Note that “double-dipping,” where a course counts to meet requirements in more than one area, is allowed and is accounted for properly.

If you still have an undeclared program and major, only courses that count towards GE will be included in the in-progress total.

If you don’t need to take GS 101 because you transferred her with more than 24 hours, that waiver isn’t shown. You can report it so we can make an entry so it will show as if it’s met, or you just not worry about it, because that won’t prevent your graduation.

What If analysis allows you to analyze ‘what if’ you change majors or catalog years.

It’s found by clicking the link in small print at the bottom of each page.

You will be able to enter a chosen program, major, minor, concentration. When it asks for “Entry Term” you will enter the term corresponding with the catalog you wish to evaluate, ie Fall Semester 2003 is the 2003-2004 catalog.

Changes in the catalog year will recognize any changes the faculty has approved to the majors/minors/concentrations, and the General Education requirements.

(If you move to the Fall 2003 catalog to reduce Gen Ed Science requirements from 6 to 3 hours, you will have to take GS 201 and 301.)

Click the Continue button.

choose a program. Programs are nearly like the degree pursued.

Click the Continue button.

You can skip the campus selection.

Choose a major: the available major list will depend on the program you entered.

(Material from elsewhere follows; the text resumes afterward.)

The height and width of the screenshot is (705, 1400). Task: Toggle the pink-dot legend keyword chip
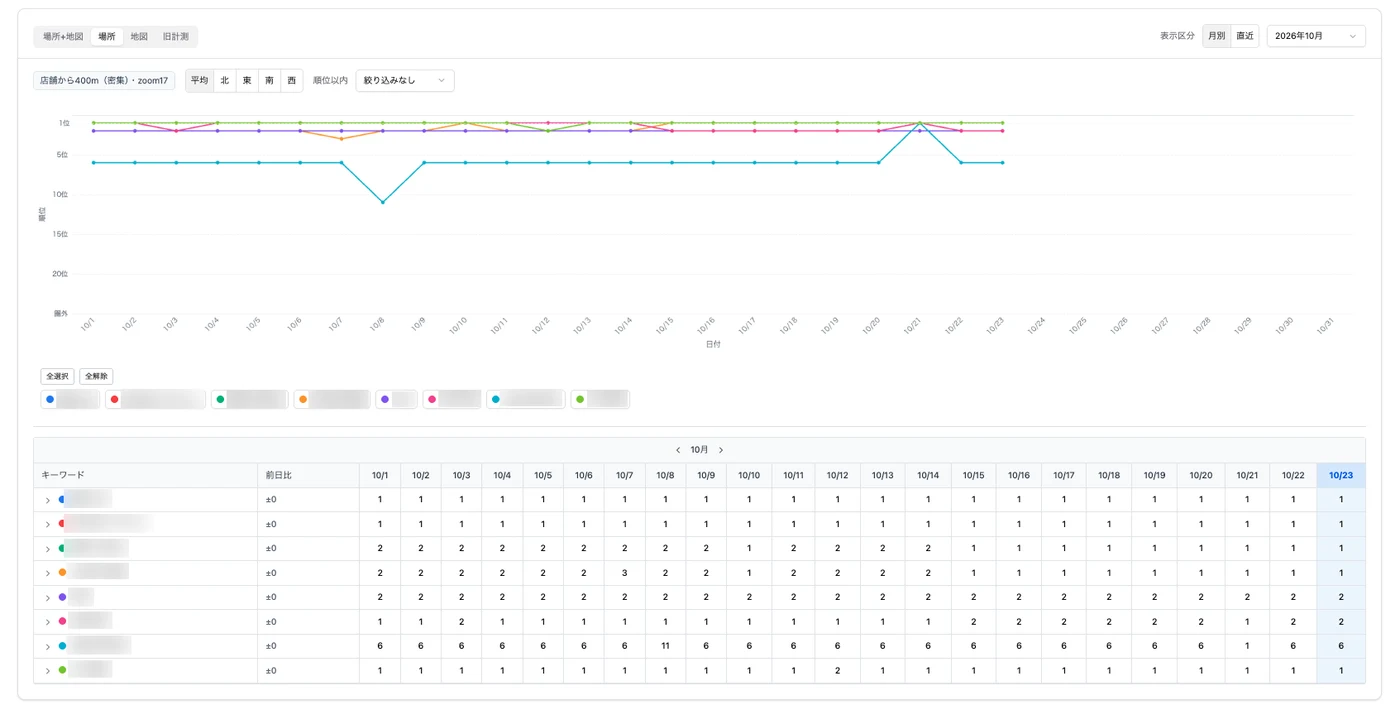(x=452, y=399)
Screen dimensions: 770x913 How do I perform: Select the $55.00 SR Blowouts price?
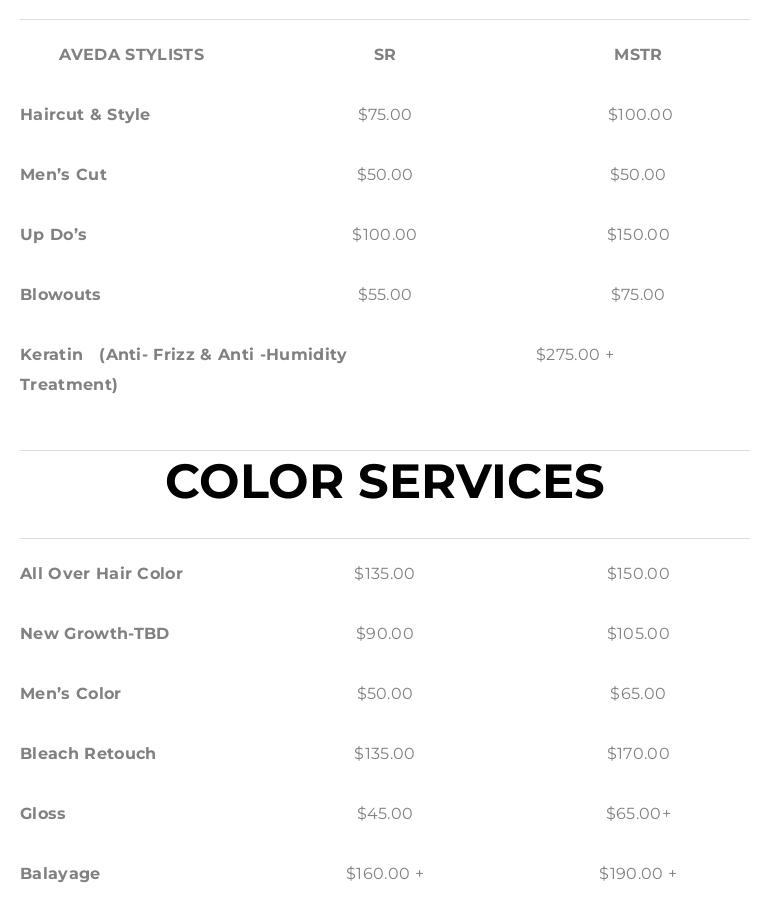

You can add details to the major you chose by clicking the Add More button.

Click the Continue button.

It will offer you the chance to add concentrations then minors.

It doesn’t care at this point if the concentrations make sense with the major you chose. It seems you can mix and match at will. That doesn’t mean that you will be able actually pursue the combination you test.

click the Submit button, and the Generate Request button as it appears. Then wait.

Read the results just as you did for the original evaluation.

The change you make in “What if” does not change the student record in Banner. Remember, to actually change your major fill out the form at: acadprgdeclaration.pdf and deliver it to the registrar.